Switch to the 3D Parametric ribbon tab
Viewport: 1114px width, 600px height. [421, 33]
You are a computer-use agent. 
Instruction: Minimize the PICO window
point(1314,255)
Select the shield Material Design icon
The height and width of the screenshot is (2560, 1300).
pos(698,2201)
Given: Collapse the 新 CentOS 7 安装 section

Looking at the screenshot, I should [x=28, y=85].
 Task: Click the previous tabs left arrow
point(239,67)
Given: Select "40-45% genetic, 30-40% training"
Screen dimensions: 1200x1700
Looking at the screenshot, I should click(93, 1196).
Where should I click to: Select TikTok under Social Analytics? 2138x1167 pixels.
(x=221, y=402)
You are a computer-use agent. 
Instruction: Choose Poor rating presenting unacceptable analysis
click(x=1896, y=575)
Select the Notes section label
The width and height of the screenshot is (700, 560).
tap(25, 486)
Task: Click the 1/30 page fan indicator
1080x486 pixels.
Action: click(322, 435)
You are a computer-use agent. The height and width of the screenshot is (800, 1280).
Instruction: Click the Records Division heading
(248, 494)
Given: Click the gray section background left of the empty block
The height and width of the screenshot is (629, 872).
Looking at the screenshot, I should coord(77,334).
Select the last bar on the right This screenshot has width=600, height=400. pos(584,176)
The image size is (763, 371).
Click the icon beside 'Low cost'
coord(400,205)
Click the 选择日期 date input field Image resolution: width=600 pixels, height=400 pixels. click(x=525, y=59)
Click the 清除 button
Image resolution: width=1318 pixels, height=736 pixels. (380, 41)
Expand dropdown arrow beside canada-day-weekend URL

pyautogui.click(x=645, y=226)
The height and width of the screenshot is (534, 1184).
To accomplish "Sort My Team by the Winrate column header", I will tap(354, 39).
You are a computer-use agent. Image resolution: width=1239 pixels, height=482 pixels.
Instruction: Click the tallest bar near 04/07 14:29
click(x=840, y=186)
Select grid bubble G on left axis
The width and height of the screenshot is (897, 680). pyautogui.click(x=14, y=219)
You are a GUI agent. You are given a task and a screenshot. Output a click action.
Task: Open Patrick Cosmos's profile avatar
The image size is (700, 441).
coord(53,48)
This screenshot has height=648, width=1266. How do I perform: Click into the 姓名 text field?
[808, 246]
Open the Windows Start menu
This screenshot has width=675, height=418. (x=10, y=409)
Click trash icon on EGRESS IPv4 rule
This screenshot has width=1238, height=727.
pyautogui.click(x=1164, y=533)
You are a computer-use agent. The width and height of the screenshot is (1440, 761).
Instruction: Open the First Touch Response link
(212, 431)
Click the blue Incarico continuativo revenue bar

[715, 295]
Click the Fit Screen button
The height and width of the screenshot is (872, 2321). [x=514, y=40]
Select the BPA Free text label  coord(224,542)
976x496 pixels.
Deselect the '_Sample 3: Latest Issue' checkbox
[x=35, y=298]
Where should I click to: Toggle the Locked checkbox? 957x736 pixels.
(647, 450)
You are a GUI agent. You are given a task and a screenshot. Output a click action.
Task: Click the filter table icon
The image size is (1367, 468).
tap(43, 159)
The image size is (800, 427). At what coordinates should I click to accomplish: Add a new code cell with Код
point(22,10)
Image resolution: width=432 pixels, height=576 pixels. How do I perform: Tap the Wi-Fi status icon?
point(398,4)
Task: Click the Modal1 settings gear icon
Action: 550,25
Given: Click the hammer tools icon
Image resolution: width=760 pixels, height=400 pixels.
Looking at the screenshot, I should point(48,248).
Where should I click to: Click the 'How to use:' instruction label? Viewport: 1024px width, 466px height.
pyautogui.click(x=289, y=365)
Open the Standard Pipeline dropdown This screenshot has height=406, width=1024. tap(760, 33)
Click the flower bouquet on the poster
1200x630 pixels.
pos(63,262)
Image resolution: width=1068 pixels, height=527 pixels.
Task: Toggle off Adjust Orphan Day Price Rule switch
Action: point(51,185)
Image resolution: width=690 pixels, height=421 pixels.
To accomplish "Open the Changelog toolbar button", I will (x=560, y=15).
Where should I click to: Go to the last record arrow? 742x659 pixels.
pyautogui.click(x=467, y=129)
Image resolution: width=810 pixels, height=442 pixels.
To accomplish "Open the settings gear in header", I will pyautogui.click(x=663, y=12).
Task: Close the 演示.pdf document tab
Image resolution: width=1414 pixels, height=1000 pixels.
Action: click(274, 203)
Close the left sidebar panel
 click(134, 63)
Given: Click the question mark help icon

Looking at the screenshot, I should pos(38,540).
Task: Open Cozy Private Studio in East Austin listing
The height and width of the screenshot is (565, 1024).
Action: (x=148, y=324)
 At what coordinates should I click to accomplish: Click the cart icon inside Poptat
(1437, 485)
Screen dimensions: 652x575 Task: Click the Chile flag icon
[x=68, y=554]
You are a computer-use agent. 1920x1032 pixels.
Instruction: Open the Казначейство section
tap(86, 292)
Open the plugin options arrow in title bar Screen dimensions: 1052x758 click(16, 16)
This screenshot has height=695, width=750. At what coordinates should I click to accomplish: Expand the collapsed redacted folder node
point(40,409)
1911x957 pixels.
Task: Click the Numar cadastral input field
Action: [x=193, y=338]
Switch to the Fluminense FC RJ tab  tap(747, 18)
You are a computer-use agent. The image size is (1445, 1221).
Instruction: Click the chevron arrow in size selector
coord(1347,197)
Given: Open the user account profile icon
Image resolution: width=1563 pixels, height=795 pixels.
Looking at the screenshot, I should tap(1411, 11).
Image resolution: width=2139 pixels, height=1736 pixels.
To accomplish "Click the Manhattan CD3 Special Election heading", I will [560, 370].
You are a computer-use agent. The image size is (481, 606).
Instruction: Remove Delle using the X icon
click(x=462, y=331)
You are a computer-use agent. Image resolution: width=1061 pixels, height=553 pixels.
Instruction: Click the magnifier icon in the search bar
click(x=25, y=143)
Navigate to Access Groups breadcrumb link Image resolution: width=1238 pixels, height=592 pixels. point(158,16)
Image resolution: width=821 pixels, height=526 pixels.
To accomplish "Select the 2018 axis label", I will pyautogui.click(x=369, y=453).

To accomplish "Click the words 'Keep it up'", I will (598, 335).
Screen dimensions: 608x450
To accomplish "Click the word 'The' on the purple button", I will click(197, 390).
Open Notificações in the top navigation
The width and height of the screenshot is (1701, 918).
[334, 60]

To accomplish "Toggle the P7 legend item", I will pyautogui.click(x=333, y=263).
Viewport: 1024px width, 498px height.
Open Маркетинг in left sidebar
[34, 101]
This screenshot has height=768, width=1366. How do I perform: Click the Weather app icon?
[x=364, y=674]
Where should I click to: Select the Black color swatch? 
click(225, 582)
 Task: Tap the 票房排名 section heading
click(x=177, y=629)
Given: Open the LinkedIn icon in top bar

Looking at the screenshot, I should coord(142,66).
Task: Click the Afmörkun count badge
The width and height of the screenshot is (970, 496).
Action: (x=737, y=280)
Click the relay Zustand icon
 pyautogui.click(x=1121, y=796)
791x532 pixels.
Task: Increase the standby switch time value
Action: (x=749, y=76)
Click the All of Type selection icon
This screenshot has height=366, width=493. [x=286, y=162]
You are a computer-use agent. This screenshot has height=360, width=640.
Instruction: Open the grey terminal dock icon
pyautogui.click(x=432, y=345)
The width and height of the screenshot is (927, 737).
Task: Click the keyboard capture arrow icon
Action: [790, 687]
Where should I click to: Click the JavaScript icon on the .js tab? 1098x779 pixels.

------------------------------------

» GOAL OF THE EXERCISE: Go through the listing above and return each line that includes the word "will".

» OUTPUT OF THE EXERCISE:
To accomplish "Sort My Team by the Winrate column header", I will tap(354, 39).
To accomplish "Open the Changelog toolbar button", I will (x=560, y=15).
To accomplish "Open the settings gear in header", I will pyautogui.click(x=663, y=12).
To accomplish "Click the Manhattan CD3 Special Election heading", I will [560, 370].
To accomplish "Select the 2018 axis label", I will pyautogui.click(x=369, y=453).
To accomplish "Click the words 'Keep it up'", I will (598, 335).
To accomplish "Click the word 'The' on the purple button", I will click(197, 390).
To accomplish "Toggle the P7 legend item", I will pyautogui.click(x=333, y=263).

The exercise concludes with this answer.